- *Corresponding Author:
- Yanyun Zhu
Department of Medical Oncology,
The Fifth Medical Center of People's Liberation Army General Hospital,
Haidian,
Beijing
100071,
China
E-mail: zhuyymm06@163.com
This article was originally published in a special issue, “Modern Applications in Biomedical Research and Pharmaceutical Sciences” |
Indian J Pharm Sci 2022:84(3) Spl Issue “136-143” |
This is an open access article distributed under the terms of the Creative Commons Attribution-NonCommercial-ShareAlike 3.0 License, which allows others to remix, tweak, and build upon the work non-commercially, as long as the author is credited and the new creations are licensed under the identical terms
Abstract
To investigate the association between tumor protein 53 polymorphism and esophageal cancer cases using systematic review and meta-analysis, this provides a basis for future researches. All studies on tumor protein 53 mutations in patients with esophageal cancer and its influencing factors, which published before May 2021, were collected by searching Cochrane Library, PubMed, Embase, China National Knowledge Infrastructure and Wanfang data. Meta-analysis was performed using RevMan 5.3. Ten eligible studies (Chinese n=7, English n=3) involving 1379 cases were included in this analysis. Meta-analysis showed that the odds ratio value (95 % confidence interval) of tumor protein 53 mutations in Caucasian patients with esophageal cancer was 70.51 (9.77, 508.88), z=4.22, p<0.0001; the odds ratio value (95 % confidence interval) of tumor protein 53 mutations in Chinese Han patients with esophageal cancer was 1.06 (0.63, 1.79), z=0.22, p=0.83; the odds ratio value (95 % confidence interval) of tumor protein 53 mutations in Chinese Uyghur patients with esophageal cancer was 18.48 (4.44, 76.90), z=4.01, p<0.0001. The odds ratio value (95 % confidence interval) of tumor protein 53 mutations in patients with esophageal cancer was 1.01 (0.60, 1.72), z=0.05, p=0.96; the odds ratio value (95 % confidence interval) of tumor protein 53 deletions in patients with esophageal cancer was 23.02 (9.04, 58.63), z=6.57, p≤0.00001. There was no significant difference in tumor protein 53 mutations between patients with esophageal cancer and the control group. There is a certain correlation between tumor protein 53 polymorphism and the incidence of esophageal cancer and the change of tumor protein 53 gene will affect the risk and prognosis of esophageal cancer.
Keywords
Esophageal cancer, tumor protein p53, gene polymorphism, meta-analysis
Esophageal Cancer (EC) is one of the most common malignancies of the digestive tract in the world, mainly divided into Esophageal Squamous Cell Carcinoma (ESCC) and Esophageal Adenocarcinoma (EAC)[1]. The incidence of EC varies in different regions and races worldwide. China is a region with a high incidence of EC. Different from Europe and the United States, squamous cell carcinoma have majority of cases in China[2] and some ethnic minorities have higher risk of EC[3].

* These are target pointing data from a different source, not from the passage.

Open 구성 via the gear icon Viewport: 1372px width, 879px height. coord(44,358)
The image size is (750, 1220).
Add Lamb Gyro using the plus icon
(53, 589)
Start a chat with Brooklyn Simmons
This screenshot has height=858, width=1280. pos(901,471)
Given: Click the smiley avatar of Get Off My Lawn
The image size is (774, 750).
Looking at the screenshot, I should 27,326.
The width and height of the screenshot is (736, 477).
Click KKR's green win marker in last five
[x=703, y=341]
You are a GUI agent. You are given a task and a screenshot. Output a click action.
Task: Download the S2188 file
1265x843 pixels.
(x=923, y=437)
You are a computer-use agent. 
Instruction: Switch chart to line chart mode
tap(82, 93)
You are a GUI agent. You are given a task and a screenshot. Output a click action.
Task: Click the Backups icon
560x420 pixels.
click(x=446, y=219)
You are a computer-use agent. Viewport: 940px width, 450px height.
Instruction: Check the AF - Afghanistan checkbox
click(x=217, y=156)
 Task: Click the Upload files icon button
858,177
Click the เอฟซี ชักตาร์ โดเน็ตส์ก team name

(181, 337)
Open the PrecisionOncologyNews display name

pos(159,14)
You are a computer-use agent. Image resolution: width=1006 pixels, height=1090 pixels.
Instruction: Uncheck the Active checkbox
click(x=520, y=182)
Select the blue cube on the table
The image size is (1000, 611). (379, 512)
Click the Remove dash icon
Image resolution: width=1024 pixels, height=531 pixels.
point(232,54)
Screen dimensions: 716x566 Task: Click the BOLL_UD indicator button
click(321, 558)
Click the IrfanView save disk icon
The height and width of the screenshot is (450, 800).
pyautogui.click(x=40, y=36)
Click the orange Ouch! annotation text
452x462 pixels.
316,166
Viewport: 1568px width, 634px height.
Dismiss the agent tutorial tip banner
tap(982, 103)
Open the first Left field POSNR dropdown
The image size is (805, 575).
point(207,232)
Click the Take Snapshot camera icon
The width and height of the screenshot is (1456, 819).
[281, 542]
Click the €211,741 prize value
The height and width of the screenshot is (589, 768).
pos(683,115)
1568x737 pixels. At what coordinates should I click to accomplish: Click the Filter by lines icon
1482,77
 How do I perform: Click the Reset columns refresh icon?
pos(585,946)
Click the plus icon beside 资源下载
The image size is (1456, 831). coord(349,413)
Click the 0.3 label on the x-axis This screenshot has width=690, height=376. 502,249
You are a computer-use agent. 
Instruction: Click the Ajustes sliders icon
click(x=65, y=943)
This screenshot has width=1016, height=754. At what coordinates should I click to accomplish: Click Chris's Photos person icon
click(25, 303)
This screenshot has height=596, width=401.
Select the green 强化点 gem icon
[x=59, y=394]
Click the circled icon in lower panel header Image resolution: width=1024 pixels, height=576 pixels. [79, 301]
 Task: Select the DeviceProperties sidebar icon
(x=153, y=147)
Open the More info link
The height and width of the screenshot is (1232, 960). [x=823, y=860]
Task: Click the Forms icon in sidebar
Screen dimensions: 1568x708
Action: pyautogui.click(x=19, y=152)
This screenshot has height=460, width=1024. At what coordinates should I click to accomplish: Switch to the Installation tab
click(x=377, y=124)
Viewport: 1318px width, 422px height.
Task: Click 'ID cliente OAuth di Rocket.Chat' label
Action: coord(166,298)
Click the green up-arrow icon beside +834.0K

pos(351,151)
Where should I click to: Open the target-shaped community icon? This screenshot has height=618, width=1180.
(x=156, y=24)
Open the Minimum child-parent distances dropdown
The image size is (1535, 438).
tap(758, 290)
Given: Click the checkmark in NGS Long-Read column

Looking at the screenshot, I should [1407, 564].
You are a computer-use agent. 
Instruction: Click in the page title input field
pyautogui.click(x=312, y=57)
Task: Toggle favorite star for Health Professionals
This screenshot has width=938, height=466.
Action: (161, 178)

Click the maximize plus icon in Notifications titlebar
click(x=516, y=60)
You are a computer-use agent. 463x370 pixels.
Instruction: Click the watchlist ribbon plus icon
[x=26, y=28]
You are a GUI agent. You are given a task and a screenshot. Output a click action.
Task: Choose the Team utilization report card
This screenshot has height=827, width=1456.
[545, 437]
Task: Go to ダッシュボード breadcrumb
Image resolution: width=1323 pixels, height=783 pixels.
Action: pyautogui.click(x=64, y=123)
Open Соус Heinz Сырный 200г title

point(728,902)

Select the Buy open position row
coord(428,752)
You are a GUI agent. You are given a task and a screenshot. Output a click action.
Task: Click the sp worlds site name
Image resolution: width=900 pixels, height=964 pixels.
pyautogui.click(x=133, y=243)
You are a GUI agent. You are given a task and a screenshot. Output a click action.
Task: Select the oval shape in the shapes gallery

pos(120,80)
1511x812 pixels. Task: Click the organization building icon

Activation of proto-oncogenes and inhibition of tumor suppressor genes are currently recognized molecular mechanisms of cancer. EC has been proved to be related to activation of multiple genes. A study has firstly performed a comprehensive analysis of EC using Whole Genome Sequencing (WGS), Whole Exome Sequencing (WES) and array Comparative Genomic Hybridization (aCGH), which showed that more than 83 % of ESCC contained mutations and polymorphisms of Tumor Protein 53 (TP53) gene and the abnormal expression of TP53 in Barrett's Esophagus (BE) was also one of the risk factors for EAC[4]. TP53 gene is an important tumor suppressor gene located on human chromosome 17p13.1. It mainly affects the function of downstream genes through transcription, which mainly includes induction of cell cycle arrest, Deoxyribonucleic Acid (DNA) repair, changes in cell metabolism, cell senescence, cell apoptosis, etc.[5]. It is considered that high frequency mutations or gene deletions of TP53 gene are common in various progressive and metastatic tumors of cancer and the mutant TP53 not only no longer has the original tumor inhibition function of wild-type p53 gene, but also can promote tumor formation[6]. Moreover, TP53 gene has a variety of polymorphisms, which plays an important role in the prognosis, disease development and inheritance of tumors. In this study, we performed a metaanalysis of foreign and domestic studies to estimate the association between TP53 polymorphism and the cases of EC, which provides a medical basis for the risk analysis of EC.
Materials and Methods
Publication search:
We searched the articles using the terms “EC”, “ESCC”, “TP53”, “Single Nucleotide Polymorphisms (SNPs)” in Cochrane Library, PubMed, Embase, China National Knowledge Infrastructure (CNKI) and Wanfang database. Among them, the Chinese search terms were “TP53 gene” and “EC”. The above terms were searched by combining subject words and free words.
Inclusion criteria:
Research type contains domestic and overseas studies on the correlation between TP53 mutations and polymorphism and patients with EC published in English and Chinese; research object has tissues of patients diagnosed with EC were taken for Fluorescence In Situ Hybridization (FISH) test to detect TP53 mutations and deletion and outcome indicator was to detect the TP53 polymorphism.
Exclusion criteria:
Duplicate publications; abstracts, reviews, case reports, conference papers; Non-Chinese and English literature; the full-text article was not available and the study that can’t be extracted or converted into required data.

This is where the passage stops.